In my final months of High School I wrote a piece for the school paper titled “Grey Pants.” In the piece I explored my nervousness towards heading forth into the world on my own. My grey pants lay unfolded on the floor and I was frozen, unable to return them to their rightful crisply folded state. The inability to accomplish such a simple household task was representative of my own apprehension and fear of life on my own. Until this point in my life I could simply yell out “MOM!!!” and the task would find itself complete. But no longer. I would now have to begin the process of becoming an independent adult. Fuck.
Some two and a half years later, I take the same finely creased pants and feel along the legs. Laying the seems flat upon one another I slide the pants onto their hanger and place the jacket onto the hanger and return the suit to the closet.
I guess I made it.
Tomorrow I won’t be wearing my suit, but I will be heading into Geneva on my own yet again. I’ll probably do it the next day too. And the next, and the one after that. Studying abroad is an incredible experience, and with each passing day, one that has made me realize just how much I treasure being able to navigate the world on my own.

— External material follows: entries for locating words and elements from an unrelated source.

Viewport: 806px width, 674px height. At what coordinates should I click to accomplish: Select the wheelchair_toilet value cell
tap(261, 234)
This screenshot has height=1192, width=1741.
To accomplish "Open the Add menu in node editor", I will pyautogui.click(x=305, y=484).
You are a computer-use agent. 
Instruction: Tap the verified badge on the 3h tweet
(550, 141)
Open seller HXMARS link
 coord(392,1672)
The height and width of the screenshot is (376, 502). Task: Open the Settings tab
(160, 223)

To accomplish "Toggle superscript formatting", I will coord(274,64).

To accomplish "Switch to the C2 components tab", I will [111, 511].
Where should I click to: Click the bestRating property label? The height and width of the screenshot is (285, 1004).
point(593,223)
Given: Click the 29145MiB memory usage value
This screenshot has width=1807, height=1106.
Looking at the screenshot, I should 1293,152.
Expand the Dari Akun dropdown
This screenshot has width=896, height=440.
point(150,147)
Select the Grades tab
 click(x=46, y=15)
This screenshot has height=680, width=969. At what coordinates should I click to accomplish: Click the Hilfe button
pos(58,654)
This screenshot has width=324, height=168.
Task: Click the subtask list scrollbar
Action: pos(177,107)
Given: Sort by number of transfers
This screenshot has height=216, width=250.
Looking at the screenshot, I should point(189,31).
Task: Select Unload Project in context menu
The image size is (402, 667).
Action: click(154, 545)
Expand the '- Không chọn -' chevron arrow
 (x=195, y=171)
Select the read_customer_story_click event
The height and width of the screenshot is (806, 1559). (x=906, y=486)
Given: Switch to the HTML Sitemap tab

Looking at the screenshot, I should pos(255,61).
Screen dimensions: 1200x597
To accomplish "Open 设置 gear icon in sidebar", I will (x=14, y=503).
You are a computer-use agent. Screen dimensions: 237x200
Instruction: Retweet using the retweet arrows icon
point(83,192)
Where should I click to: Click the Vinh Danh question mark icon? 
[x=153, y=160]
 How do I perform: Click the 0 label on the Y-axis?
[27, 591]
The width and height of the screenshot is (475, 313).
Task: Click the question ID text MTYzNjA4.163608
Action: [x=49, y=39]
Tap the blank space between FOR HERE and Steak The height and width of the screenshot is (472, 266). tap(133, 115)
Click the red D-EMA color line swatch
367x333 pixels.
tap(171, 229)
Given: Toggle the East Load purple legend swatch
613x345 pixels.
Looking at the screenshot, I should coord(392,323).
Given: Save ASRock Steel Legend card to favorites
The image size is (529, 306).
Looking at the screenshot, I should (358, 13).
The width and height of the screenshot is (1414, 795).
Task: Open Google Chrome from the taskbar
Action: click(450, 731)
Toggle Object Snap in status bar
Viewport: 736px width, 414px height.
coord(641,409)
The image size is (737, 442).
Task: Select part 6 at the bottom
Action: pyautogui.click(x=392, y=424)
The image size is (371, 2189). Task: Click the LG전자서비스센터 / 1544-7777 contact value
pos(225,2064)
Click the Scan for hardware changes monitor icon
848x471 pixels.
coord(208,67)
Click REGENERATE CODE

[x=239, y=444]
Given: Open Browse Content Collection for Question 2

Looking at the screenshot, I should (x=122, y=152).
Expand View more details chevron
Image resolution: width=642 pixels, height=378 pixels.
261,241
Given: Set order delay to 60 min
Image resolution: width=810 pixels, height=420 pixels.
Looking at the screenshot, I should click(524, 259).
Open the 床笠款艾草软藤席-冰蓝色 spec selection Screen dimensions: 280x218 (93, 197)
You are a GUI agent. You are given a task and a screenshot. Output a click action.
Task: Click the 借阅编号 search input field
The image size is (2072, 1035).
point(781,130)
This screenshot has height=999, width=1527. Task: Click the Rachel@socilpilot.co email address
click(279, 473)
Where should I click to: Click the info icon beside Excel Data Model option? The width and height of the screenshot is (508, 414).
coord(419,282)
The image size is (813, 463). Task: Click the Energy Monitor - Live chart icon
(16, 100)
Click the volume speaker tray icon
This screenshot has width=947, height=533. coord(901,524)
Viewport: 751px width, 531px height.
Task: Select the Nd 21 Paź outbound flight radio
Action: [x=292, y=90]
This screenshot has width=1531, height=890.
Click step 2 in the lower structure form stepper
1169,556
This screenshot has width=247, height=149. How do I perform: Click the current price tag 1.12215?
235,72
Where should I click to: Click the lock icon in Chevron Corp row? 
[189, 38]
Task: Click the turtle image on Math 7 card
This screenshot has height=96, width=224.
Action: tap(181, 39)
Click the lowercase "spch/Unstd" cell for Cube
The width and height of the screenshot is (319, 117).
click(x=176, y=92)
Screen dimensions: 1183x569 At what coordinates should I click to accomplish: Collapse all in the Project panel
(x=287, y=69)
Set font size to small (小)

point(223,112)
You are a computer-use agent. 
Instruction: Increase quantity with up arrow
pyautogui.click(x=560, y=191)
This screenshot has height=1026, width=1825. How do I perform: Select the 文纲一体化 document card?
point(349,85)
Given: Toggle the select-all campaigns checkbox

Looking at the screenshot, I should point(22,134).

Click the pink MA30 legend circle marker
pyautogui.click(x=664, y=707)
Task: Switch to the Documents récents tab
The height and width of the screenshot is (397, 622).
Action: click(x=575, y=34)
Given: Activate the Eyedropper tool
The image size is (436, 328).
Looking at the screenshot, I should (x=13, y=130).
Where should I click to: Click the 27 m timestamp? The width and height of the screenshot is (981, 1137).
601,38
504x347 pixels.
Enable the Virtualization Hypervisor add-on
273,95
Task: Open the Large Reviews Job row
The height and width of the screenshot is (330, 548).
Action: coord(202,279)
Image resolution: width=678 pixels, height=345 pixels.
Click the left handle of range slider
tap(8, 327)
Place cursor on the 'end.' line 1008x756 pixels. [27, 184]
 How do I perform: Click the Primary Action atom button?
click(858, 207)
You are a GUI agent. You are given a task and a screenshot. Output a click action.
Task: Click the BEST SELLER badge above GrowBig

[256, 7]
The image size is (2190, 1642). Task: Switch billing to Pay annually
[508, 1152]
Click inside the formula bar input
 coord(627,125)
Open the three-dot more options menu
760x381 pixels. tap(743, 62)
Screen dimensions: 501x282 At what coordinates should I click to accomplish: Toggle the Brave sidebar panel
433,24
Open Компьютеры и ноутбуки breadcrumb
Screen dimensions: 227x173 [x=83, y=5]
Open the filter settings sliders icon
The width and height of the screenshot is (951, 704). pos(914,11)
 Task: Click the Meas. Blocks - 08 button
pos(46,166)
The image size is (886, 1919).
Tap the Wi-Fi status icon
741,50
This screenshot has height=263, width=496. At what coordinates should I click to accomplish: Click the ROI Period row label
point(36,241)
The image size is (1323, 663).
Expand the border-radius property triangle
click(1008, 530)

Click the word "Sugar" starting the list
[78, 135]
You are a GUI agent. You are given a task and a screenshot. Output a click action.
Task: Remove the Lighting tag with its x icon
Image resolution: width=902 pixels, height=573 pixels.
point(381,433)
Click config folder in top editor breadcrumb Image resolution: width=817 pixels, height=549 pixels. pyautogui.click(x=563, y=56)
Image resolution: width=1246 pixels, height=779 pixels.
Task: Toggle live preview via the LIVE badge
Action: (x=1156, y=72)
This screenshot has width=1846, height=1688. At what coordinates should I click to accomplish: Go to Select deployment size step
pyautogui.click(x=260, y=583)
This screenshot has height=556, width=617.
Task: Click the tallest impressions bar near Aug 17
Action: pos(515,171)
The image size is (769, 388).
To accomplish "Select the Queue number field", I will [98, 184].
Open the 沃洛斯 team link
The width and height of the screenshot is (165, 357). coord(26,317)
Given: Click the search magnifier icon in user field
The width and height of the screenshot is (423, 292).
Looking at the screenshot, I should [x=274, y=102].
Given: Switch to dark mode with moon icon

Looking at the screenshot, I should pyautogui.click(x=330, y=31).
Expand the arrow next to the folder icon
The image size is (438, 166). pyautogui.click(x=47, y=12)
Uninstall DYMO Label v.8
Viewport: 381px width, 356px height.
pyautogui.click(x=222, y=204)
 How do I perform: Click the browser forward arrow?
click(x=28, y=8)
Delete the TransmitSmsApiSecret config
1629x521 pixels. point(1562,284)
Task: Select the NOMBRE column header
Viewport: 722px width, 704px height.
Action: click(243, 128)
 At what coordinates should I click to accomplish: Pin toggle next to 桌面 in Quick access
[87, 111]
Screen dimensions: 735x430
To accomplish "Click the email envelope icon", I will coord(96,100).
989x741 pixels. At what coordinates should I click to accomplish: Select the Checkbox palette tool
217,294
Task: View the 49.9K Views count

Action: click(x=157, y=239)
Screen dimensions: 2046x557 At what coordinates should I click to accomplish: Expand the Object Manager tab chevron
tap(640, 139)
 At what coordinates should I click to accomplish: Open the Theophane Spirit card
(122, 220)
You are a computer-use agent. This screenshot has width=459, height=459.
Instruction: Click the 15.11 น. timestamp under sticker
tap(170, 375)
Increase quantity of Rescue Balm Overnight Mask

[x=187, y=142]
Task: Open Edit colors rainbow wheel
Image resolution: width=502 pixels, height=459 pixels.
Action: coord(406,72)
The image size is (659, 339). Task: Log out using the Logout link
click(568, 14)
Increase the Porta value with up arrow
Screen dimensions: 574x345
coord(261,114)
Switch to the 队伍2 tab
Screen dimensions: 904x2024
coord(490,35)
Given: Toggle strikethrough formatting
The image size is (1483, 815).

Independence is a hell of a drug. When I walk around a foreign city on my own, communicating through crappy French and reluctant English, I feel so alive. When I walk into the Migros to buy bread, wine and cheese, I might as well be heading to the dealer to get another fix. Sprawling out by the side of the Lake with a picnic and new friends is the highest of highs. Or rather, more accurately, it is the most empowering of highs. As we lounge, talking about anything from politics to porn, I feel like I can accomplish anything I set my mind to. It’s like I’m Bradley Cooper on Limitless pills.
But just like the Limitless pill, the high will wear off. My new friends will head for their homes and I will be left in a strange place all alone. Independence will turn to loneliness before too long and suddenly being by myself won’t seem so romantic.
But for now, I’m just happy to be an independent human being.